- SECTION DU TEXTE
Catégorie: Au Boulot!
Certains de mes élèves ont la vivacité de poissons morts. Et les yeux de merlans frits qui vont avec. Quand c'est pas le sourire niais. Ou les deux.
Et en ce moment j'ai envie de les claquer. C'est que des gosses, c'est pas leur faute, mais sérieux quand je les regarde, quand ils me parlent avec leur air bête, j'ai envie de hurler. Je m'en veux un peu de les prendre en grippe juste parce qu'ils sont idiots, lents, niais, empotés, peureux et j'en passe, mais ils me laissent tellement démunie que finalement je déteste l'image d'impuissance qu'ils me renvoient. Impuissance face à la bêtise absolue, désespérante, l'expression parfaite de ce qu'il y a de plus navrant dans l'humanité. Personne ne peut rendre un idiot intelligent, ne rêvez pas. Alors je fais quoi de ces gamins? Ceux qui sont plein de tares, ceux qui sont limités, ceux qui sont traumatisés... L'année dernière j'avais réussi à gérer, parce que des cas aussi sérieux j'en avais que deux. Là ils sont trop nombreux, je capote.
Quand je les regarde je trouve la vie injuste. Et je déteste l'injustice. Et je déteste la faiblesse. La mienne. La leur.

- EXTRAIT DES DONNÉES

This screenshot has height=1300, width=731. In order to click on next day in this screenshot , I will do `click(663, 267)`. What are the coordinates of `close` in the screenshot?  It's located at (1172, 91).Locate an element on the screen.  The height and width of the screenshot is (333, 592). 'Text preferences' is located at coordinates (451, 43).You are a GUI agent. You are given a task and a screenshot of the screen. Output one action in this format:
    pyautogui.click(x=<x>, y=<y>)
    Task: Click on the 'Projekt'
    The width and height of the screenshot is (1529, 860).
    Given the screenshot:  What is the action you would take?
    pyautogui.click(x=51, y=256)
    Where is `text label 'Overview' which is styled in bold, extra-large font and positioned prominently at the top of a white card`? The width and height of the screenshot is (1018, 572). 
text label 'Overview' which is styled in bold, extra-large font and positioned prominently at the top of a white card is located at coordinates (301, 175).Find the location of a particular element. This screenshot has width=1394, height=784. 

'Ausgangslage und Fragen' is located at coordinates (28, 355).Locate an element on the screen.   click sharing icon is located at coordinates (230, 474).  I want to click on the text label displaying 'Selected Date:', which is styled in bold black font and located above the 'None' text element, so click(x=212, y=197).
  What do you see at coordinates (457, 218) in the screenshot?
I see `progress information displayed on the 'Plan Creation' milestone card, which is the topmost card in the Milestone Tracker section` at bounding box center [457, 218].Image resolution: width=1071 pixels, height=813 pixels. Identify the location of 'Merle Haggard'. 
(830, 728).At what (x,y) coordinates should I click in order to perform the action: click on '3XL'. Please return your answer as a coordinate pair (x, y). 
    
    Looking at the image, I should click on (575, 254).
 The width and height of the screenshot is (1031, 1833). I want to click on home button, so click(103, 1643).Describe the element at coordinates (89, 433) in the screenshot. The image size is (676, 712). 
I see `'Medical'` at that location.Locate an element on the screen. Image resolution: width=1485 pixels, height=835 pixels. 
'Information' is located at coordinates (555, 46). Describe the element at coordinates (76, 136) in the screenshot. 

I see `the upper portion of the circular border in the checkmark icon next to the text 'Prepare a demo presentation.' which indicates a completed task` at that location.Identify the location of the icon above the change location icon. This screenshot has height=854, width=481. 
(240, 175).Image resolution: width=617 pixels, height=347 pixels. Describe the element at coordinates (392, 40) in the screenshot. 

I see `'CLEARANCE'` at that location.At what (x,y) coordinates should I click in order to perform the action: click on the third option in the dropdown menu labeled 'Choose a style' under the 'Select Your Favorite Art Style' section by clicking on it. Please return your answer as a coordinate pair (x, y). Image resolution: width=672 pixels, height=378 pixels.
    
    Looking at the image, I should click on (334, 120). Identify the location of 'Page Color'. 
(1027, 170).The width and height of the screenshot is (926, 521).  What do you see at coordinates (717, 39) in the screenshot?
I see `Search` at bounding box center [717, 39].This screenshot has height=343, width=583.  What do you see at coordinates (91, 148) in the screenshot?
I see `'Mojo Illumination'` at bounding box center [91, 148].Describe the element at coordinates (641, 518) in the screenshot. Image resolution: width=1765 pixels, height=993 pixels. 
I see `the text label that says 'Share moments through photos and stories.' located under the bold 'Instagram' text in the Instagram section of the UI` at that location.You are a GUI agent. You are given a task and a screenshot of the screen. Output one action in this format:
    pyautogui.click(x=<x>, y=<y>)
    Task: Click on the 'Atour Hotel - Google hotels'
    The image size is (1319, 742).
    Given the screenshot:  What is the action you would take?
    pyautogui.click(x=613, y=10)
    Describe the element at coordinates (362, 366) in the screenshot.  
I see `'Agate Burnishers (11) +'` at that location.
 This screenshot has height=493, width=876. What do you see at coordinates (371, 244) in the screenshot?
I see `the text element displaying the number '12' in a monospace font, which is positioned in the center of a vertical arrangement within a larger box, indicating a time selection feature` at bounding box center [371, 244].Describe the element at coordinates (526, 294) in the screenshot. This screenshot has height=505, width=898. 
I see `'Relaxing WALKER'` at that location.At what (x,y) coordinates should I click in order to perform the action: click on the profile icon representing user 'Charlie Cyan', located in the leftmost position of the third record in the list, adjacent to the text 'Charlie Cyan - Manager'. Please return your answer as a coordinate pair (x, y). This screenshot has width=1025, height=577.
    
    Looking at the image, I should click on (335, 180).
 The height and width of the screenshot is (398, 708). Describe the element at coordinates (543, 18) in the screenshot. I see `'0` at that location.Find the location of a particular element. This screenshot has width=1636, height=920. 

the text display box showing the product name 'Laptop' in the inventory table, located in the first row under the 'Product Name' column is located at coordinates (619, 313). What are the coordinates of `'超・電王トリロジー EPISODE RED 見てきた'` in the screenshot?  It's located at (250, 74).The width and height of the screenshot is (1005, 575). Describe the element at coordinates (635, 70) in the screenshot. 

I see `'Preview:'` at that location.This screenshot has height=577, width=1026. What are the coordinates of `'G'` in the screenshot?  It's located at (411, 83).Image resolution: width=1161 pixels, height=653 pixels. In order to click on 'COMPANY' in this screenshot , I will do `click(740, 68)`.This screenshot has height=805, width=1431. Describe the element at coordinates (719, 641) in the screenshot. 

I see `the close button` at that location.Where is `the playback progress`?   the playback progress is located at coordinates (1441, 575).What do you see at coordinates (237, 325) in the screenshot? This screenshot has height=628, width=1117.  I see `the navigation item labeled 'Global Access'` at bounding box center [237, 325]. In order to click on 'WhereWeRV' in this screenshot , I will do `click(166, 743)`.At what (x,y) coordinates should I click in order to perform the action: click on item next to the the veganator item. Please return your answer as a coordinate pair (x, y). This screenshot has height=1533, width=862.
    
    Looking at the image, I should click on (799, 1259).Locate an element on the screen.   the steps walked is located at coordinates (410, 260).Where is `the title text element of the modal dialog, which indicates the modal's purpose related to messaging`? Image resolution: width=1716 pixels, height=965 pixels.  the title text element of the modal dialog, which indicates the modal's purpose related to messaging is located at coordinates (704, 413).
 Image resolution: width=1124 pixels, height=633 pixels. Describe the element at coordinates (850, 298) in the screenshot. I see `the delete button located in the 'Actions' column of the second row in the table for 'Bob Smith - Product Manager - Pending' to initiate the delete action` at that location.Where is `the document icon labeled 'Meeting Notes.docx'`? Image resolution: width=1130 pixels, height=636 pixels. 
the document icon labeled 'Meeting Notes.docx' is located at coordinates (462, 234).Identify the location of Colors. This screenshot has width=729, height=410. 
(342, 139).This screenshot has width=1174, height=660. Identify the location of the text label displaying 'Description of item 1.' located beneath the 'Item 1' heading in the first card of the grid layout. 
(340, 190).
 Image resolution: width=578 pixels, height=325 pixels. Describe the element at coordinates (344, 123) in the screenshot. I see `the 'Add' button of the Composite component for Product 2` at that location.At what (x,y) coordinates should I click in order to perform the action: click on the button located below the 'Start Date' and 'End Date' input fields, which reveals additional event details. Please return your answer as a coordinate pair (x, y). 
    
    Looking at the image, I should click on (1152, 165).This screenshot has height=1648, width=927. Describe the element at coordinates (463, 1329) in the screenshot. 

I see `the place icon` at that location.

- TÂCHE À RÉALISER
Rédigez la suite du texte sur les élèves de la classe, après sa dernière phrase. Les enregistrements ne sont d'aucune utilité ici.

- RÉPONSE ATTENDUE
Alors je les regarde le moins possible. En attendant de trouver mieux. Je tente de rester la plus gentille possible, de ne pas les prendre définitivement en grippe. Je tente d'être quand même leur maîtresse. Même si Darwin me donne envie de les émiminer tout de suite. De ne garder que les plus forts. De ne construire que là où c'est possible. Parce qu'avec ces gamins, c'est comme bâtir des châteaux dans des sables mouvants. Peut importe ce qu'on leur enseigne, ce qu'on tente d'expliquer, ça disparait inexorablement, sans qu'on puisse lutter, ni nous, ni eux. Ils sombrent. Et j'assiste à la catastrophe sans pouvoir trop rien faire. Avec l'envie de tourner le dos, de fuir. Instinct de survie.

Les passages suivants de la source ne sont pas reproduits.